Blood leaked from her nose, dripping into her bra. “Yes … yes, I suppose I am. They’re going to kill me, though. When that man realizes he’s not going to get what he wants, he’s going to kill me.” Her mouth drew into a deep, hopeless frown, and she hunkered down, her shoulders bunching up. Quiet tears ran out from under the bandanna, cutting tracks in the blood. “I don’t want to die, Mr. Griffin. I’m not ready to go yet.”
“They’re not going to kill you,” said Kenway. He peeled off the Origo’s blindfold to reveal haunted eyes. “We’re going to get out of here.”
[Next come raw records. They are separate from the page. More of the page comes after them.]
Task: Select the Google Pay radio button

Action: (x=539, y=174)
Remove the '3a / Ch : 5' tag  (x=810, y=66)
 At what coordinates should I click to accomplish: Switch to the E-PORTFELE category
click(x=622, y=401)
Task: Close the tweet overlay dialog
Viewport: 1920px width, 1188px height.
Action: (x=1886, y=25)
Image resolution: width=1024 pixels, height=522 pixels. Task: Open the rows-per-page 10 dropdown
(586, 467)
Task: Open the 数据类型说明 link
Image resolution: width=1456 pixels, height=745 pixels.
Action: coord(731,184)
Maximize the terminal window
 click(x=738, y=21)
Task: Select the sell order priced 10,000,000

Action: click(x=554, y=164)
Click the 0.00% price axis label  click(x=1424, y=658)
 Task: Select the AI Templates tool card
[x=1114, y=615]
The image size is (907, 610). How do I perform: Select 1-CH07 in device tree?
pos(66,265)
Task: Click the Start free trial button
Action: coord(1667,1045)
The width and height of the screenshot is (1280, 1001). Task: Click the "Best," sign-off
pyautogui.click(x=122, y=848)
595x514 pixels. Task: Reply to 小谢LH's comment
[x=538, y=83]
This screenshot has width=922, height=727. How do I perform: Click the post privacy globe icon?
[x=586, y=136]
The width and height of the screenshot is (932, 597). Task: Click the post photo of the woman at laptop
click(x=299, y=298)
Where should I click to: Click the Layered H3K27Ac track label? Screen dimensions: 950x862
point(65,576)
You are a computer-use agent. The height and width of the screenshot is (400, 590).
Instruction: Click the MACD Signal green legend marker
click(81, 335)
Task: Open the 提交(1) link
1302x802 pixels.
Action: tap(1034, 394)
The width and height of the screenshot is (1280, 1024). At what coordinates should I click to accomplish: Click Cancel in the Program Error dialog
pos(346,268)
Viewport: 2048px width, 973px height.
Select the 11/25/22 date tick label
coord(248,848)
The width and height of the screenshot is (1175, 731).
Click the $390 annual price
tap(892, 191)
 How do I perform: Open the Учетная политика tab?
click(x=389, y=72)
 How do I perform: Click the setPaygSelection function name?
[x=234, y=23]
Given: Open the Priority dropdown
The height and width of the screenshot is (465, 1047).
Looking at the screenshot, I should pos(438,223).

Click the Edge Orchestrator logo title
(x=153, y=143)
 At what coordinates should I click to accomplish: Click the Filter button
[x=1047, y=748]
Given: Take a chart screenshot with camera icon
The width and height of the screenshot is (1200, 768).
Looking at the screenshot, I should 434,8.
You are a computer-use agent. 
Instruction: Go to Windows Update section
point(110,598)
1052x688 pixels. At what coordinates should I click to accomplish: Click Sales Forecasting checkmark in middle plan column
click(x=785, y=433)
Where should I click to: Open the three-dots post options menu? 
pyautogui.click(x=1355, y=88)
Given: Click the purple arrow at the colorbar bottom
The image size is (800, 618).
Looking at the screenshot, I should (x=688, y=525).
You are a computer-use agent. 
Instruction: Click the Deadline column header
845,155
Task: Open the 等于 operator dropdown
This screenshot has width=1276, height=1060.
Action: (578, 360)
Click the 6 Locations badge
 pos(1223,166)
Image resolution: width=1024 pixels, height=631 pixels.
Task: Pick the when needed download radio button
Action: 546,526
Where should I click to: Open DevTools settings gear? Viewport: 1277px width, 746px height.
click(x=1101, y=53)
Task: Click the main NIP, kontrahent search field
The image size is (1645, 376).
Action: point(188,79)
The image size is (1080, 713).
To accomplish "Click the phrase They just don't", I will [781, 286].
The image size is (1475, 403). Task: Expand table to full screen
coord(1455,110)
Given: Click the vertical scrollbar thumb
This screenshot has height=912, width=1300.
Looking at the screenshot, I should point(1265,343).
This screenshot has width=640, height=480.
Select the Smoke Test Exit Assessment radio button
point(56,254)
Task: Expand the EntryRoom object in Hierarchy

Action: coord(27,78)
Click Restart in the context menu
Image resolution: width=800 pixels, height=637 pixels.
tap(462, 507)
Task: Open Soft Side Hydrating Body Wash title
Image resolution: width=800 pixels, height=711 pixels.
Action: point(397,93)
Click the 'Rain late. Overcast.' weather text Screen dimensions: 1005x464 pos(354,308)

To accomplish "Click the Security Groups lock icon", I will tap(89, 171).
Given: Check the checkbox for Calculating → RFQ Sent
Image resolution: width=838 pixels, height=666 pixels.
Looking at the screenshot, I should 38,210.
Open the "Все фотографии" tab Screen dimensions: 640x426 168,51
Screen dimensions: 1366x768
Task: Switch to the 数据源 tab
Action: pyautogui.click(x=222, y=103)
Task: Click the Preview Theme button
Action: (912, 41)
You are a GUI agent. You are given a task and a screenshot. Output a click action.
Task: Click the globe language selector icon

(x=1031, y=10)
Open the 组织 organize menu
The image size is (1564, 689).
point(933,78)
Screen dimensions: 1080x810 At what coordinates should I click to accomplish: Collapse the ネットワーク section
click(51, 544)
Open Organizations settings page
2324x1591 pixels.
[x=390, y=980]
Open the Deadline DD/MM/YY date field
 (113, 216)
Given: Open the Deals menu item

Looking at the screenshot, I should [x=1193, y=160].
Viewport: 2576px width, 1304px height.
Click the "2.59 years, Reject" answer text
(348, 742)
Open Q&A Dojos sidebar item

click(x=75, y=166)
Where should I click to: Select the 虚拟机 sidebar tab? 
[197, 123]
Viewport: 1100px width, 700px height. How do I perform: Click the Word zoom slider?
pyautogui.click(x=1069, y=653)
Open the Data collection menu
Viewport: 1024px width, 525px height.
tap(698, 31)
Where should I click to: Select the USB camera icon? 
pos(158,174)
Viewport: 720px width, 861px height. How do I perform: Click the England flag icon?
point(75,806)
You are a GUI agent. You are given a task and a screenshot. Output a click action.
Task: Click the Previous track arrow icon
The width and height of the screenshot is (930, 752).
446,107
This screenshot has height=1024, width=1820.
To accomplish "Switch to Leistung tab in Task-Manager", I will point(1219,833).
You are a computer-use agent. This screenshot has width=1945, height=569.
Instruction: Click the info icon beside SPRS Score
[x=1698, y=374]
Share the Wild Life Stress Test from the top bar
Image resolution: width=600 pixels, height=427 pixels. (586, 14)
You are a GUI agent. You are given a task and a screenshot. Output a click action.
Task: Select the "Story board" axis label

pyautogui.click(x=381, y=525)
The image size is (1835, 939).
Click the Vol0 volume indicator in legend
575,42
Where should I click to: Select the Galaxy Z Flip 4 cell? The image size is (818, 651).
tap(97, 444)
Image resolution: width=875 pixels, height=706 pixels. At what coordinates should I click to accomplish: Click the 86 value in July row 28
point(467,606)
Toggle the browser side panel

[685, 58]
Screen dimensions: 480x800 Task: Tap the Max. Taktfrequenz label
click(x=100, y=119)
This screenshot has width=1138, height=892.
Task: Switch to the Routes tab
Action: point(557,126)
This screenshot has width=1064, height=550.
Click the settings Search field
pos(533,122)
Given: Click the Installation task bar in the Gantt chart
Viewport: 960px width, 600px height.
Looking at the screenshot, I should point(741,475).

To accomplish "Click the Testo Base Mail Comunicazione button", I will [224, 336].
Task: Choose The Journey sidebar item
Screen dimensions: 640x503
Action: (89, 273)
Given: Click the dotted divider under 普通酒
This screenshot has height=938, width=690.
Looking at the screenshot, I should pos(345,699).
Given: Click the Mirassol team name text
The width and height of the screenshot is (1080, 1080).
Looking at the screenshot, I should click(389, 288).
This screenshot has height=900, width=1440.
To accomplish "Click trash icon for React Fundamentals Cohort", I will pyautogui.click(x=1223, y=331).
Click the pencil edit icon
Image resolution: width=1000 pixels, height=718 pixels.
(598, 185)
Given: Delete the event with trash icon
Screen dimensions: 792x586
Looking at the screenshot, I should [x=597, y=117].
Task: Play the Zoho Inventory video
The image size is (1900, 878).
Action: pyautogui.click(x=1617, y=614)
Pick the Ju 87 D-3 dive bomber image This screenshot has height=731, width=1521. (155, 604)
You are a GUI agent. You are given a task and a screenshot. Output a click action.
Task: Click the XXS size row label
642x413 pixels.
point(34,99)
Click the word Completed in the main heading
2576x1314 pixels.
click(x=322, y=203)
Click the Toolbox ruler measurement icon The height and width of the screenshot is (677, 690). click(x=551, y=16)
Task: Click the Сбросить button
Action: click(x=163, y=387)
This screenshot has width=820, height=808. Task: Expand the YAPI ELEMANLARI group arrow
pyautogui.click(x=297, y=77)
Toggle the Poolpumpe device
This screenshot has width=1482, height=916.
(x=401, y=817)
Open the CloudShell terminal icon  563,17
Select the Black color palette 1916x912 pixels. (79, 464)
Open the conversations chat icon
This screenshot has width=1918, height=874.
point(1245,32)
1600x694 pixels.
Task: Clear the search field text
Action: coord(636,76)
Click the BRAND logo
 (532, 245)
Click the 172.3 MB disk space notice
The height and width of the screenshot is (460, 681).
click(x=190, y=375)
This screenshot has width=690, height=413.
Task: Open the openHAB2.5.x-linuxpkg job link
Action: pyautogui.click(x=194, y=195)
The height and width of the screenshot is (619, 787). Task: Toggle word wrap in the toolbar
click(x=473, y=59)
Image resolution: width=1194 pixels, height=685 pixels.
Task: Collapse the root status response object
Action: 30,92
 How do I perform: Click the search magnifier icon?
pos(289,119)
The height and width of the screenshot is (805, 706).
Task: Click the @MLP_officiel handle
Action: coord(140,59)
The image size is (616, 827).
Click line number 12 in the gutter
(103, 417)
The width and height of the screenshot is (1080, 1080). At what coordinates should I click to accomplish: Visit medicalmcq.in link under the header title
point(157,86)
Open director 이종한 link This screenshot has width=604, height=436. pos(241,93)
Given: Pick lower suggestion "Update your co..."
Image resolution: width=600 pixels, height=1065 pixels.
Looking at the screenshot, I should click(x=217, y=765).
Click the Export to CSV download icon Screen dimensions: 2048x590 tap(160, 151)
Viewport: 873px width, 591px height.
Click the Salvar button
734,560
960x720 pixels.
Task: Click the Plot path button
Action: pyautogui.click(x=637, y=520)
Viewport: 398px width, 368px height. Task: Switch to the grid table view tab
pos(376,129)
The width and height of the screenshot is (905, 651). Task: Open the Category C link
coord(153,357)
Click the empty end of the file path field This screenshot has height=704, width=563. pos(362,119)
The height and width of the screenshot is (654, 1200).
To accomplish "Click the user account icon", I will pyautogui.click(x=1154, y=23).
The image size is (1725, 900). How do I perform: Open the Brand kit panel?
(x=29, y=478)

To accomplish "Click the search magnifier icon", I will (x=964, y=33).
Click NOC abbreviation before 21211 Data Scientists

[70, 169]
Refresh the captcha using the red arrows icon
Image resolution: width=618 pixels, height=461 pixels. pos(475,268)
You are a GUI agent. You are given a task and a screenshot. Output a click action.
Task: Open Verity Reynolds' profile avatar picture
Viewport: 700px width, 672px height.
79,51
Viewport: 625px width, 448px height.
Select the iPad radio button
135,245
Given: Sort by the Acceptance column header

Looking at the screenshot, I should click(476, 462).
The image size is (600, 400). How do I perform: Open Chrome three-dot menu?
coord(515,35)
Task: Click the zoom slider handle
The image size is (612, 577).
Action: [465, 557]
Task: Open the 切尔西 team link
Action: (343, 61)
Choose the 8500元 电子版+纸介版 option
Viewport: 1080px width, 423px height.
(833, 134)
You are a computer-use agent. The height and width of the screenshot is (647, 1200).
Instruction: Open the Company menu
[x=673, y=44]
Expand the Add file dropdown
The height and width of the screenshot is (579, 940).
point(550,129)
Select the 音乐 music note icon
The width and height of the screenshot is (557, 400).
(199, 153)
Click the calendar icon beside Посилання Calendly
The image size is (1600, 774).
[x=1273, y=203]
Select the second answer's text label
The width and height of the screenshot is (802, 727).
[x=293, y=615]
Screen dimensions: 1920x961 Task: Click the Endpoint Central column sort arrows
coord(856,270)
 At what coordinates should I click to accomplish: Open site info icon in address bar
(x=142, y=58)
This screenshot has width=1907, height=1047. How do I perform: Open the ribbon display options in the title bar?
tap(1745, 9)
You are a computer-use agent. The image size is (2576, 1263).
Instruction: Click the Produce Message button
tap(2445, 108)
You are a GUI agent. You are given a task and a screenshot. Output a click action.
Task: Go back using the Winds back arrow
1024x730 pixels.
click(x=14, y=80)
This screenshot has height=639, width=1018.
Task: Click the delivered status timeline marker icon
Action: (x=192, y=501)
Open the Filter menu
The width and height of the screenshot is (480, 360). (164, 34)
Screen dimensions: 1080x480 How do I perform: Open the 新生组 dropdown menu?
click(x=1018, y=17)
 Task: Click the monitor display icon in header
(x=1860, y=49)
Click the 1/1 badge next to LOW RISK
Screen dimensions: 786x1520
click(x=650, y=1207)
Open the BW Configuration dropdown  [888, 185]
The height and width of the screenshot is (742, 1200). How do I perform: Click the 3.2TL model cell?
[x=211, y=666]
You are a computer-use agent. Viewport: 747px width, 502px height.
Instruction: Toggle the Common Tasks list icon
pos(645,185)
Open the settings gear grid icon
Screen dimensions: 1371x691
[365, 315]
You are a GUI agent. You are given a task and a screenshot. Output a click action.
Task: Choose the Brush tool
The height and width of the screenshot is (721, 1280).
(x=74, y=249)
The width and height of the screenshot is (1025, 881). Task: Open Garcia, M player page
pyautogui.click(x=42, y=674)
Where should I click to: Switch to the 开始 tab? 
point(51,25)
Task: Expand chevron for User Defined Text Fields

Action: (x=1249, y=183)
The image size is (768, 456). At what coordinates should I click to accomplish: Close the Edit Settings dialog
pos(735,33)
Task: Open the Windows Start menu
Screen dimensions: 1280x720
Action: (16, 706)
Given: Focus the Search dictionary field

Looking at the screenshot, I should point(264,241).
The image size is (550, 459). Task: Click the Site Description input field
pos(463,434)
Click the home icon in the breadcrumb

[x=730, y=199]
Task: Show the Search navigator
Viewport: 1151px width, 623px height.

“We’re not. We’re not getting out of here. This was a mistake, wasn’t it, coming down to Texas?” The longer Rook spoke, the more frantic she became. “Andy warned me about this, about getting mixed up with Martine. I should have listened.”
“We are.” His fingers worked at the knots behind Rook’s back, trying to untie her hands. “We are getting out of here.”
“What is that stink?” she asked, glancing back at him over her shoulder. “The pipe you tore down, was that a natural gas line?” Just faintly, at the end of the broken pipe where it jutted out of a hole in the joists, he could make out the ripple of distortion where gas spewed silently out into the air. “Hurry up,” said Rook. “We need to get out of here before it reaches the pilot light in the furnace. Or we suffocate, whichever one happens first.”
“I’m trying. Knot’s too tight and I don’t have anything to cut it with.”
“In my pocket—the lighter. My lighter. Take it out, please. Get it.”
“Busy trying to untie you.”
“Get the lighter, then go back to what you were doing,” said Rook. “I want you to have it in case we don’t get out of here before they get back. In case you escape and I don’t. I need someone to carry the relic out of here so this evil bastard doesn’t get his hands on it.”
Slipping his fingertips into her pocket, he dug around in the soft lining until he discovered the steel rectangle of her Zippo nestled against the curve of her thigh. “How do you use it?” he asked. “Maybe we can unlock the door with it.”
“That would be a good idea, if the room wasn’t filling up with flammable gas. I have to ignite it to use it. Power conduit, you have to use it to make it work. Use it in here, we both go up in a fireball.”
“Shit.” He coughed. The room was beginning to spin.
“Now put that in your pocket and get back to untying me. Hurry!”
Over in the corner, the furnace was a massive metal obelisk with a Rheem badge on the front. From where he sat, he couldn’t see a pilot light, and he didn’t hear any sound coming from it. “That thing even running?” He frantically picked at the knotted rope behind the magician’s back. “I mean, it’s summer; I wouldn’t imagine they’d need heat anyway.”
“No idea. Don’t want to find out the hard way. Hurry up!”